China’s tech stocks have lost over $800 billion in combined value since February, and some argue the boom is officially over. CNBC’s Jim Cramer, who had urged investors to snap up Didi shares prior to the IPO, dramatically changed tact on Tuesday. “You’re a moron if you buy a Chinese deal after this,” he said. “Why do you need to put your capital at risk?”
The question is whether this cooling also extends to private investment. Deal values from venture capital and private equity-backed buyouts in China reached $74.3 billion in the first quarter of 2021, according to financial information provider Preqin. But “With India and Southeast Asia coming on strong, private equity investors have already been turning there and reducing their China venture investment in favor of these next, emerging markets,” says Rebecca Fannin, author of Tech Titans of China. “I think this trend will continue given the uncertainty from China.”
This is not just bad news for investors. After all, China requires capital if it is to upgrade its industrial production and meet myriad other development goals. President Xi Jinping’s stated aim to go carbon neutral by 2060, for one, requires an estimated $15 trillion investment over the next decade or two. “China can’t do that by itself,” says Sung.

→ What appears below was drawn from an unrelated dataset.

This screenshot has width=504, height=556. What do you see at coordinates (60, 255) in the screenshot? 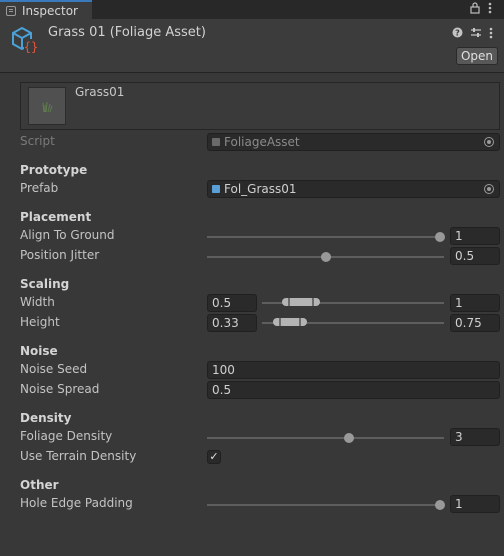
I see `position-jitter-label: Position Jitter` at bounding box center [60, 255].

The ball, of course, is in Beijing’s court. Schaefer says the next two to three years of cementing this new regulatory framework are going to be “rough and tumble, breaking some eggs to make this omelet.” But on the plus side, China’s regulators don’t operate on an election cycle, and are typically looking 10 years, 20 years, or longer into the future.
“Investors are rightly wary at this time,” says Schaefer. “But we’re also hearing that smart money buys the dips.”